Create an innovative, flexible and inclusive work environment
Work-at-home culture may be great for a balanced lifestyle, reducing commute, cost savings, etc. but requires us to rethink our work etiquette and discipline. For many of us, the new environment, combined with an old culture, has created an ‘always-on’ work mode. Therefore, it has become essential to create boundaries and deliberately include breaks to balance work and personal time schedules. These time slots should be as sacred as our commitment to a meeting. Some great ideas we heard during the conference were –
Walking meetings – Here, all attendees take their meetings outdoor, so there is a time in the day where they may work while taking in some fresh air.
Coffee Catch ups – Deliberately schedule casual chats with colleagues and acquaintances from work because there won’t be any ‘watercooler conversations’ for a while.
Mindfulness Moments – Either 15 mins before a work meeting or in a separate session, schedule time to talk about how people are coping with the situation on a personal level. Addressing mental health concerns, sharing updates on the current state of the world, acknowledging moments of gratitude, etc. are essential to foster and maintain a positive spirit among teams.
Working remotely requires us to shift our 9 to 5 perspective and create smaller blocks of time to work during the day. Due to the lockdowns and restrictions, all members of a family shifted into the same ‘office space’ overnight. Teammates with children had additional challenges, and personal stress with schools and daycares shut down. These new challenges demanded an innovative approach to workforce management and scheduling on a personal and corporate level.
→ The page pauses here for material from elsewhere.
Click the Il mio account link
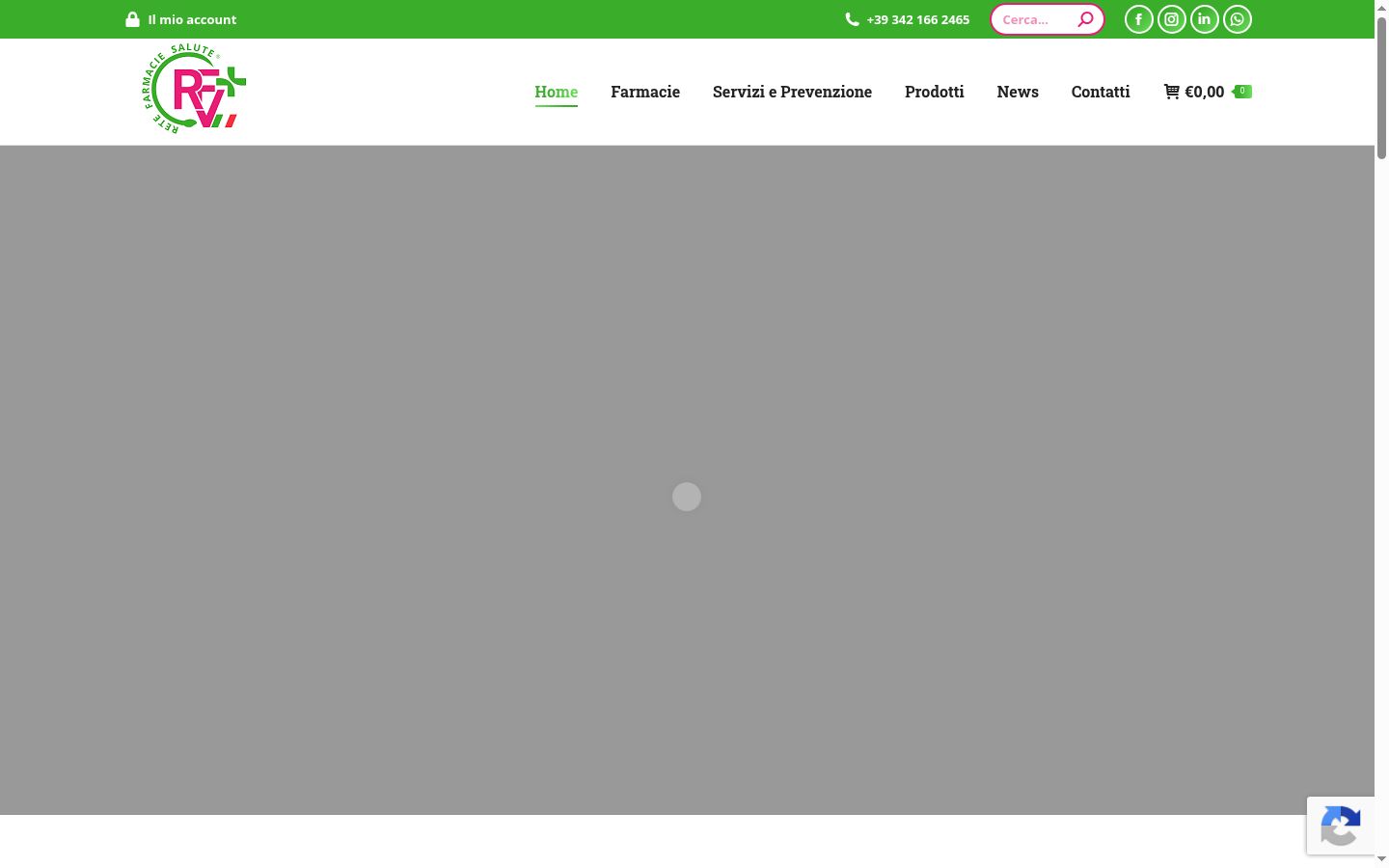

With advanced tools, companies like us can bring flexibility to the schedules of our agents. Employees can choose various time blocks that work for their schedule. This has allowed us to retain talent, hire new talent, and maintain consistency in our operations.
As this year comes to an end, it leaves us with much to reflect upon…but not before we acknowledge our grit in successfully meeting its unprecedented challenges. We are cumulatively wiser and stronger as we look forward to the next year.